# Installed EZ-109H drain plug



## tinter (Apr 20, 2014)

Went out to the garage today with my trusty helper. Lulu the bullmastiff. Took about 10 minutes, had to lift the engine about an inch so the piece would make a full rotation. Also had to use the old drain plug washer because of the recess in the engine block. Best Way to Change Oil - EZ Oil Drain Valve Canada


----------



## wdb (Dec 15, 2013)

Nice! The protruding bit makes me a little nervous but I like it a lot better than the models that have a hose permanently attached.


----------



## Freezn (Mar 1, 2014)

Hey Tinter - That looks great! Nice job. How difficult was it to raise the engine 1"? Any thoughts on throwing a rubber vacuum cap over the end of the discharge tube?


----------



## tinter (Apr 20, 2014)

Freezn said:


> Hey Tinter - That looks great! Nice job. How difficult was it to raise the engine 1"? Any thoughts on throwing a rubber vacuum cap over the end of the discharge tube?


Raising the engine was a piece of cake. 4 nuts and a pry bar. I was also thinking the vacuum cap route for the end of the tube.


----------



## Motor City (Jan 6, 2014)

I did this install on my Cub Cadet Lawn tractor. You can put a wire clamp around the main body, to prevent the lever from accidently moved.


----------



## bosco659 (Feb 1, 2013)

Motor City said:


> I did this install on my Cub Cadet Lawn tractor. You can put a wire clamp around the main body, to prevent the lever from accidently moved.


Good idea. I would always be concerned that the valve could open without one knowing about it. Easy to,install an remove.


----------



## RoyP (Oct 16, 2014)

Motor City said:


> I did this install on my Cub Cadet Lawn tractor. You can put a wire clamp around the main body, to prevent the lever from accidently moved.



Now that I like.....nice safety feature.


----------



## db9938 (Nov 17, 2013)

The fumoto's offer that as an option. I used a simple screw hose clamp, probably more expensive but I had an extra one laying around.


----------

○ ○ ○ ○ ○

• [Challenge A]
Repeat the records word for word, starting at their first line and ending at the line containing "Google’s Privacy & Terms (515, 541)", with that line included.

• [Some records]
○ ○ ○ ○ ○

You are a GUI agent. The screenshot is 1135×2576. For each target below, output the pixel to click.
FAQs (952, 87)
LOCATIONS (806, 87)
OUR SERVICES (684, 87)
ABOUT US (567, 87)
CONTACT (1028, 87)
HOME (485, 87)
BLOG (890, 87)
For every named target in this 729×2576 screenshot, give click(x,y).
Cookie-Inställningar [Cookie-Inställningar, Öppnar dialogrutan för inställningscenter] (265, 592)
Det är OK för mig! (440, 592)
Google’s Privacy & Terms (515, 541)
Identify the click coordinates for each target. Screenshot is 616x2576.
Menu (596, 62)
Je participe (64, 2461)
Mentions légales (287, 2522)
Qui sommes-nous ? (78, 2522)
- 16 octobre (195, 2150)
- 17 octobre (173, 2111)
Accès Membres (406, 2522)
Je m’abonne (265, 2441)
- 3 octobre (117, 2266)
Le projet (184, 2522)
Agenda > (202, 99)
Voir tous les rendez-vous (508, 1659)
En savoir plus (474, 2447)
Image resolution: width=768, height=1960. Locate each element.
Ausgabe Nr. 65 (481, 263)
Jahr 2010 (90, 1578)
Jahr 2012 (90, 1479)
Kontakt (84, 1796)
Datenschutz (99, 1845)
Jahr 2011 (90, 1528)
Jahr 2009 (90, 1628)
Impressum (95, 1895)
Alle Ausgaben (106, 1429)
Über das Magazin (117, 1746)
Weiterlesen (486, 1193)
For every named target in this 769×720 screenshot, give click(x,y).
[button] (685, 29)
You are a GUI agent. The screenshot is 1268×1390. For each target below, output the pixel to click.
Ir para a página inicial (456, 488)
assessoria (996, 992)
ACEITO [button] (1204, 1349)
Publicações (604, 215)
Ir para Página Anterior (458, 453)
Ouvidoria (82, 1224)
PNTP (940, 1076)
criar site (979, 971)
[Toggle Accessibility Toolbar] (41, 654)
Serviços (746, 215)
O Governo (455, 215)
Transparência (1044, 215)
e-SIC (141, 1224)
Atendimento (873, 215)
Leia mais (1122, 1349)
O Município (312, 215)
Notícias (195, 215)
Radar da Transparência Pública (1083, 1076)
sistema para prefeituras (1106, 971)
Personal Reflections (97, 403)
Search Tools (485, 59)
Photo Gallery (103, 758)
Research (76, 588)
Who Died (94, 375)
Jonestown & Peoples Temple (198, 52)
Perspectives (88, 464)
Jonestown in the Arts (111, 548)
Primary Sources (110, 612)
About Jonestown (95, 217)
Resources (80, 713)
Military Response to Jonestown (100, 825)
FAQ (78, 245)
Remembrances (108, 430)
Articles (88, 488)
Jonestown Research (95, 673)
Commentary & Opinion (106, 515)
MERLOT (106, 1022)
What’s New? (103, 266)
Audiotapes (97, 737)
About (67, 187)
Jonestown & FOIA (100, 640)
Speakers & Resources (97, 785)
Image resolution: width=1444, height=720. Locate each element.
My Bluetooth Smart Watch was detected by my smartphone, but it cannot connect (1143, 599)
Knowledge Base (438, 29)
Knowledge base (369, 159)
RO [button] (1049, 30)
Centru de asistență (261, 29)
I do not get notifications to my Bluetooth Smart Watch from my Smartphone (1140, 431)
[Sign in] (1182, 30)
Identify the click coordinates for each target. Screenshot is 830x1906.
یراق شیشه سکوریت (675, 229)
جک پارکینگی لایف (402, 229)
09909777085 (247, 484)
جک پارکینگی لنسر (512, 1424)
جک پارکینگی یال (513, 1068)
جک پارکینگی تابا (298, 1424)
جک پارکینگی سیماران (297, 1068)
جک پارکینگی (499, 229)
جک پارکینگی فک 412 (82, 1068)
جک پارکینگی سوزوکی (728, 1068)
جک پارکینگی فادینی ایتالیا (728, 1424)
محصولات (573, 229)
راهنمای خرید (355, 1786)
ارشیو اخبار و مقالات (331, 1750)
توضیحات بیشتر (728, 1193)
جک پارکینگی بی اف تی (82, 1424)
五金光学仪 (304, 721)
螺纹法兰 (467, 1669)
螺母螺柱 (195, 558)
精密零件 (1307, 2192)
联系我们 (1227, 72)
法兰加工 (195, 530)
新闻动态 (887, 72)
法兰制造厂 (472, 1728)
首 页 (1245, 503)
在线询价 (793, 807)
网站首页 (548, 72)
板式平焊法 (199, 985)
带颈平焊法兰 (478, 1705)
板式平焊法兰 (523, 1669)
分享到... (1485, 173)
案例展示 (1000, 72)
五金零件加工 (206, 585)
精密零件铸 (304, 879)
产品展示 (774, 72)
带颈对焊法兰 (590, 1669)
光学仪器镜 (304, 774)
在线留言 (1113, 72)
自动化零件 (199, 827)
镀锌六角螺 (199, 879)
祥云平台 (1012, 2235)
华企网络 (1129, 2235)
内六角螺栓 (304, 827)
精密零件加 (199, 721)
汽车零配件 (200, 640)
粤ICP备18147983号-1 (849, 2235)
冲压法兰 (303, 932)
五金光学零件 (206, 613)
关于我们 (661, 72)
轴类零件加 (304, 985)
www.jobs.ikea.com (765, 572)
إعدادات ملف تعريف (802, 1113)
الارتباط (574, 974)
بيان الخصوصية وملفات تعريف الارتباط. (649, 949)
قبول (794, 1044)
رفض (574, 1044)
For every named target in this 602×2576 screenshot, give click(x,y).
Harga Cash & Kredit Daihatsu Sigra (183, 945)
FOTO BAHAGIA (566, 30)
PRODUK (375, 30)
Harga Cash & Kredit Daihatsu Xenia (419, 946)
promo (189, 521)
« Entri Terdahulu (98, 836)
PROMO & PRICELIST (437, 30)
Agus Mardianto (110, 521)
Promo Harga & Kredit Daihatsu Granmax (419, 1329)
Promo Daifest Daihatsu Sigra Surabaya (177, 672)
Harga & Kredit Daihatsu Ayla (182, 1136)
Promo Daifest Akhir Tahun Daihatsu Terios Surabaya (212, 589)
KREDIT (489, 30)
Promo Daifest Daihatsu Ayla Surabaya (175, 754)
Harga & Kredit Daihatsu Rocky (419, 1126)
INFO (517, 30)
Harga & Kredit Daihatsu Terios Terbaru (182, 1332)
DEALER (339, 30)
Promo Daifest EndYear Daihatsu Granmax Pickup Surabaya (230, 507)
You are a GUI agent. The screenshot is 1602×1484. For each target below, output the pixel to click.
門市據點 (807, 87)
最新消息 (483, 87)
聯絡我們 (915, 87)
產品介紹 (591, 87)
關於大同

○ ○ ○ ○ ○

• [Challenge B]
Reproduce the passage of the drain plug thread that starts at "Raising the engine" and ends at "(Jan 6, 2014)", copying it exactly.

• [Right answer A]
You are a GUI agent. The screenshot is 1135×2576. For each target below, output the pixel to click.
FAQs (952, 87)
LOCATIONS (806, 87)
OUR SERVICES (684, 87)
ABOUT US (567, 87)
CONTACT (1028, 87)
HOME (485, 87)
BLOG (890, 87)
For every named target in this 729×2576 screenshot, give click(x,y).
Cookie-Inställningar [Cookie-Inställningar, Öppnar dialogrutan för inställningscenter] (265, 592)
Det är OK för mig! (440, 592)
Google’s Privacy & Terms (515, 541)

• [Right answer B]
Raising the engine was a piece of cake. 4 nuts and a pry bar. I was also thinking the vacuum cap route for the end of the tube.


----------



## Motor City (Jan 6, 2014)